(Collected data entries)
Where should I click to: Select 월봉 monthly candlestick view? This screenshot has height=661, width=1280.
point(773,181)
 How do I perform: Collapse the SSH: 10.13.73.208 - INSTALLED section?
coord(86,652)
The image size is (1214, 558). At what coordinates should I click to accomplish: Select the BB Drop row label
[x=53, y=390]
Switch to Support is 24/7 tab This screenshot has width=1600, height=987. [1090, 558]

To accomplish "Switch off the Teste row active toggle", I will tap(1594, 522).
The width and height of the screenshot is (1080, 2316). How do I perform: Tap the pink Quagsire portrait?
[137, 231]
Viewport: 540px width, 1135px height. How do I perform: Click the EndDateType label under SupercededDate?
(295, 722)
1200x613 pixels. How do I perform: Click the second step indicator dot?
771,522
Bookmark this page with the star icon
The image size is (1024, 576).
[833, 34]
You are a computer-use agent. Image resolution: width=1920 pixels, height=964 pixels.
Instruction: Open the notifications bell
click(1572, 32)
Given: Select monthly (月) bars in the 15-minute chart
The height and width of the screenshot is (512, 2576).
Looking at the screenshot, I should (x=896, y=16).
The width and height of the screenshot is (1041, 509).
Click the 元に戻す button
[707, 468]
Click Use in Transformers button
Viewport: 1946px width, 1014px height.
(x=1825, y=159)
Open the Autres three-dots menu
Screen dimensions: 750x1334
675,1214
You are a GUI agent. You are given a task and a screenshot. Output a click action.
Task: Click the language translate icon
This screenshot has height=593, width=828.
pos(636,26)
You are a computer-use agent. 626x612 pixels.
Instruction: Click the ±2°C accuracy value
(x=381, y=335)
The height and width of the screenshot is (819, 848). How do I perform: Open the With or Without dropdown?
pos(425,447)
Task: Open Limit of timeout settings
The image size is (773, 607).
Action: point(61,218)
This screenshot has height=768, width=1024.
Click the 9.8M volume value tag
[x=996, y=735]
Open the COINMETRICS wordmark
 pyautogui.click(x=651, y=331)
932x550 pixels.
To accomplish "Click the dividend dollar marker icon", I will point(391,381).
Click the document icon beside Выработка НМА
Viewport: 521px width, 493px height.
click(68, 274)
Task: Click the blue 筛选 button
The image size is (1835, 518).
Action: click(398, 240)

What you have to do ::
Examine the records and pull out every line where the string "Switch" occurs.

Response box ::
Switch to Support is 24/7 tab This screenshot has width=1600, height=987. [1090, 558]
To accomplish "Switch off the Teste row active toggle", I will tap(1594, 522).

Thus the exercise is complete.